### STATED PROBLEM
Reproduce the following records line for line, without any changes.

· · · ·

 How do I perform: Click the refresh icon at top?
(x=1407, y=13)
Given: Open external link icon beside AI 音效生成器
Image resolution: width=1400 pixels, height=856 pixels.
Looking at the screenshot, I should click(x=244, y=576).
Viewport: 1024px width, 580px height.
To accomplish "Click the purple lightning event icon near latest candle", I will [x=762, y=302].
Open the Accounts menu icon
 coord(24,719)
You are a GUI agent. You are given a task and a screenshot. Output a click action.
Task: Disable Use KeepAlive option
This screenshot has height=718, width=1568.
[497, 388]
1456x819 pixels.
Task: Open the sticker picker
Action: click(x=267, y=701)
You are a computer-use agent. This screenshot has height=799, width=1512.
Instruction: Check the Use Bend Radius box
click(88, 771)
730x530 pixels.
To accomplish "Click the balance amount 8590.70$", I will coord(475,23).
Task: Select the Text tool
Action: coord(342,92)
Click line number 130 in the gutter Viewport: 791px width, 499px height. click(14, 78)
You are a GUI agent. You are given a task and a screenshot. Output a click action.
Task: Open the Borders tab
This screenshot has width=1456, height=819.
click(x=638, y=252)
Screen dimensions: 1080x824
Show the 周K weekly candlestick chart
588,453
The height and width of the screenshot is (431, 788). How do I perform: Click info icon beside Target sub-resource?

· · · ·

### RESULT
 How do I perform: Click the refresh icon at top?
(x=1407, y=13)
Given: Open external link icon beside AI 音效生成器
Image resolution: width=1400 pixels, height=856 pixels.
Looking at the screenshot, I should click(x=244, y=576).
Viewport: 1024px width, 580px height.
To accomplish "Click the purple lightning event icon near latest candle", I will [x=762, y=302].
Open the Accounts menu icon
 coord(24,719)
You are a GUI agent. You are given a task and a screenshot. Output a click action.
Task: Disable Use KeepAlive option
This screenshot has height=718, width=1568.
[497, 388]
1456x819 pixels.
Task: Open the sticker picker
Action: click(x=267, y=701)
You are a computer-use agent. This screenshot has height=799, width=1512.
Instruction: Check the Use Bend Radius box
click(88, 771)
730x530 pixels.
To accomplish "Click the balance amount 8590.70$", I will coord(475,23).
Task: Select the Text tool
Action: coord(342,92)
Click line number 130 in the gutter Viewport: 791px width, 499px height. click(14, 78)
You are a GUI agent. You are given a task and a screenshot. Output a click action.
Task: Open the Borders tab
This screenshot has width=1456, height=819.
click(x=638, y=252)
Screen dimensions: 1080x824
Show the 周K weekly candlestick chart
588,453
The height and width of the screenshot is (431, 788). How do I perform: Click info icon beside Target sub-resource?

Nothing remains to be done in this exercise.